Etats-Unis : la famille Trump poursuivie pour avoir gonflé sa fortune

Selon la procureure de New York, la Trump Organization a sciemment exagéré la valeur de ses biens, trompant des banques, des assurances et le fisc américain. Une fraude évaluée à 250 millions de dollars.

Le reproche court depuis des années : Donald Trump n’était pas l’entrepreneur milliardaire qu’il prétendait être. Il est un héritier qui n’a cessé de gonfler artificiellement sa fortune. C’est sur ce dernier point que s’est penchée depuis trois ans la procureure de New York, la démocrate Letitia James. Cette dernière a lancé, mercredi 21 septembre, des poursuites civiles contre Donald Trump et trois de ses enfants, Donald Jr, Ivanka et Eric.

Avec d’autres dirigeants du conglomérat Trump, ils sont accusés d’avoir « faussement exagéré de plusieurs milliards de dollars la richesse nette » de la Trump Organization, afin d’obtenir des prêts plus élevés et plus avantageux, de meilleurs contrats d’assurance, mais aussi des avantages fiscaux. « De 2011 à 2021, M. Trump et la Trump Organization ont volontairement et sciemment procédé à plus de 200 évaluations d’actifs fausses et trompeuses pour escroquer des institutions financières », accuse le parquet de New York. L’objectif de la procureure est de bouter Donald Trump hors de New York : elle demande l’interdiction d’exercer un mandat d’administrateur pour M. Trump et ses trois enfants dans l’Etat ; l’interdiction pour l’ancien président et son groupe d’acquérir dans l’Etat des biens immobiliers pendant cinq ans ; et le remboursement de 250 millions de dollars indûment obtenus.

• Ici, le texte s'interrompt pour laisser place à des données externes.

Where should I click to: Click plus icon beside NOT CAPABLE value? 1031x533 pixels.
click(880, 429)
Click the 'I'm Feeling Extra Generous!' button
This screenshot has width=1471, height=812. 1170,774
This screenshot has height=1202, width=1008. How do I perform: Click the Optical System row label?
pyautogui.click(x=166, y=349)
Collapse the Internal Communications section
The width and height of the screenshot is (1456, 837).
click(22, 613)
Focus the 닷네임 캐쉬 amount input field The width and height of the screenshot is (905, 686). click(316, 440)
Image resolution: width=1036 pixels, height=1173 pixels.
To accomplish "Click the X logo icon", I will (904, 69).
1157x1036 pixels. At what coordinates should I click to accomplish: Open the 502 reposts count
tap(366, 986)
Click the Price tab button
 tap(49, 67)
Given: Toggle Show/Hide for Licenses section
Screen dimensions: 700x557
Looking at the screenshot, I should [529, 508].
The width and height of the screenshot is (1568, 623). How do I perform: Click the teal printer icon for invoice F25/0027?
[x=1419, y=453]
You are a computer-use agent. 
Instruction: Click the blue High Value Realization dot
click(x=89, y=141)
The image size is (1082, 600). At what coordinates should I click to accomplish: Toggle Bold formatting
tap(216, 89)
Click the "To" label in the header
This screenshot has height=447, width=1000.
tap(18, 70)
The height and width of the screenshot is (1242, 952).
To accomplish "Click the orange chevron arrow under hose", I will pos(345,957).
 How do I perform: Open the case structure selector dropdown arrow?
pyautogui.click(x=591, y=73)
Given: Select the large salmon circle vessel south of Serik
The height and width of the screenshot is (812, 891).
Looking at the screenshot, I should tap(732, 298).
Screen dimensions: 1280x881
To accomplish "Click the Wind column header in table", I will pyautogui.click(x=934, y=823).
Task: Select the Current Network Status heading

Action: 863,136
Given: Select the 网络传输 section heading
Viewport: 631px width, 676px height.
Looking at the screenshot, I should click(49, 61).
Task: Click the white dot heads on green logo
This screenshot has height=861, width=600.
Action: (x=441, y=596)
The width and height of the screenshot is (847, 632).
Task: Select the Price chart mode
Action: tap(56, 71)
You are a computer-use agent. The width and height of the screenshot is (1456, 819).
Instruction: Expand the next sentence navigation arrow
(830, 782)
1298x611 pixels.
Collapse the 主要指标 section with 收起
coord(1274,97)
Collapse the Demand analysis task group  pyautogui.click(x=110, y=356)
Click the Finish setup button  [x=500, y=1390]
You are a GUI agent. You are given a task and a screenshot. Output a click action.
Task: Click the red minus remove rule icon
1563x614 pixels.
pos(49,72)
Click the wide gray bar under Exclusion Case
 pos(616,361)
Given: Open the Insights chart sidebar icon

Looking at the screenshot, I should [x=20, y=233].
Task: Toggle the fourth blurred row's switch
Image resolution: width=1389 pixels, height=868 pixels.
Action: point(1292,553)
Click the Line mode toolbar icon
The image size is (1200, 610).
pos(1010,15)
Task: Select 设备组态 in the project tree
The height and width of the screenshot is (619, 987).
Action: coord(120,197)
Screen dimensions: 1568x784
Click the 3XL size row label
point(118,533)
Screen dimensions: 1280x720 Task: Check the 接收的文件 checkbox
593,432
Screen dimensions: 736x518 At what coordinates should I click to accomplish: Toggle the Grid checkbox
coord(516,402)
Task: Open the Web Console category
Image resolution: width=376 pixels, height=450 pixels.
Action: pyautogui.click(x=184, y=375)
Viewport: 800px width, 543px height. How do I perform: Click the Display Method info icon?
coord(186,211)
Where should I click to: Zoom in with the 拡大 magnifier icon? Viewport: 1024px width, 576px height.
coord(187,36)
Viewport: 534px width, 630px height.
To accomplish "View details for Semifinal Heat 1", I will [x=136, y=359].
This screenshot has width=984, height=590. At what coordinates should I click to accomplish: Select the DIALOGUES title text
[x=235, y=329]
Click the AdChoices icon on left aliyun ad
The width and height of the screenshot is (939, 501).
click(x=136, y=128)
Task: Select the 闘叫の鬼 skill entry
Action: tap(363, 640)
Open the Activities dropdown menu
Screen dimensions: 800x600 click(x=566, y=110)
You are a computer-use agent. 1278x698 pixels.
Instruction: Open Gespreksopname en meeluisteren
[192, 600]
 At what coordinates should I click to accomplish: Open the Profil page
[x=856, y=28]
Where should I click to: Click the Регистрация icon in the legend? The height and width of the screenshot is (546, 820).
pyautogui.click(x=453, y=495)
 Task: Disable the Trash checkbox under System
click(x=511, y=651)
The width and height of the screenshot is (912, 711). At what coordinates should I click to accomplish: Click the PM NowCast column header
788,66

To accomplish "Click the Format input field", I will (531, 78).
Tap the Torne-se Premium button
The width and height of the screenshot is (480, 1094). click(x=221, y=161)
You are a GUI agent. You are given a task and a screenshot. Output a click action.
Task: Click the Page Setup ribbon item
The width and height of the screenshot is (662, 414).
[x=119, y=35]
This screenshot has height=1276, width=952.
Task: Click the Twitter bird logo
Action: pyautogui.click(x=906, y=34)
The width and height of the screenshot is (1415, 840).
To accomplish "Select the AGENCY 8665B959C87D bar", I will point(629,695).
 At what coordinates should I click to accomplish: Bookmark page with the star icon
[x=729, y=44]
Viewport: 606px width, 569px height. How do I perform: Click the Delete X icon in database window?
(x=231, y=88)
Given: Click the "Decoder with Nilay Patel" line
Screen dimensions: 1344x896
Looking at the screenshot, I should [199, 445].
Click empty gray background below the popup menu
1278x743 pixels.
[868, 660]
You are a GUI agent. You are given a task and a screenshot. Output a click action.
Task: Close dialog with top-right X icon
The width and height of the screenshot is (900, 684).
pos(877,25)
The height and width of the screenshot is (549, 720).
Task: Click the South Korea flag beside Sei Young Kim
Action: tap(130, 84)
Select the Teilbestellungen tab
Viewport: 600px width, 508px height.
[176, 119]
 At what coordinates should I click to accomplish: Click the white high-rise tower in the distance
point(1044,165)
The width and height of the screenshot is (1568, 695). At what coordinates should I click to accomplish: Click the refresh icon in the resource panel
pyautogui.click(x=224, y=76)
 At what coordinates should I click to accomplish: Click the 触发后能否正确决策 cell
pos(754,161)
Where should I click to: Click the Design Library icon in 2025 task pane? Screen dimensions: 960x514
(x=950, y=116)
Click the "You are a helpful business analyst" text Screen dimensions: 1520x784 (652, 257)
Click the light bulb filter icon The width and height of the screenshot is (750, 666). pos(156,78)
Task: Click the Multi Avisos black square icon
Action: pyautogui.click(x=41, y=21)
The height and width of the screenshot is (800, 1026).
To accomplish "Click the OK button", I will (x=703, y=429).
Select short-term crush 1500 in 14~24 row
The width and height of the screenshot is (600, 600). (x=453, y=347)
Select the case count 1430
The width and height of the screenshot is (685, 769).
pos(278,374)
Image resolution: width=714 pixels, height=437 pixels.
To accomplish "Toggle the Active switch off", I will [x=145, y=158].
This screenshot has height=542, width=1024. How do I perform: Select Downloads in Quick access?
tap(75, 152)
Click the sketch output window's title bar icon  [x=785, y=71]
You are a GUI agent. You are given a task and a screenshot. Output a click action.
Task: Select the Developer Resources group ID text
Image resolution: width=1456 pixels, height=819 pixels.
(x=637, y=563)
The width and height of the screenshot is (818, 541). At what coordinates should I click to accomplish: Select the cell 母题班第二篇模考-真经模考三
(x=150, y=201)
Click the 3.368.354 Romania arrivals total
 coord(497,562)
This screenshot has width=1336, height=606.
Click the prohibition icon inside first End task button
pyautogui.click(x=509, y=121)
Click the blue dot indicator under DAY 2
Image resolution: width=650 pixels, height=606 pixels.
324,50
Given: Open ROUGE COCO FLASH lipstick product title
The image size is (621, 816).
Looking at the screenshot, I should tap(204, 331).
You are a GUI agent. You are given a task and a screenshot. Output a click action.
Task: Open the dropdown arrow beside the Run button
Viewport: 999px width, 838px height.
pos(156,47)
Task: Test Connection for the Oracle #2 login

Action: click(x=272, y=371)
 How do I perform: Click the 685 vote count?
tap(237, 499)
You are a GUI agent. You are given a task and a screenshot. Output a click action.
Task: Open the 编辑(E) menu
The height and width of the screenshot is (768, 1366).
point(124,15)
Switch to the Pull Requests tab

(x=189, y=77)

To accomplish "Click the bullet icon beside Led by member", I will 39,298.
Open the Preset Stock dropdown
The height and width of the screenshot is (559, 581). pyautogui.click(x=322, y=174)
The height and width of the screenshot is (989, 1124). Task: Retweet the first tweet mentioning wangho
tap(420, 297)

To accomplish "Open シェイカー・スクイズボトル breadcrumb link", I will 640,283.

« Monsieur Trump croyait qu’il pourrait s’en sortir avec son art du vol », déclare Mme James, faisant un jeu de mots sur L’Art du deal, le livre de Donald Trump sur la conduite des affaires. « Mais aujourd’hui, ce comportement s’arrête. Il n’y a pas deux sortes de lois dans ce pays. Nous devons avoir pour les anciens présidents les mêmes exigences que pour chaque américain », poursuit-elle. Mme James a indiqué avoir communiqué au ministère fédéral de la justice et au fisc les éléments susceptibles de poursuites pénales.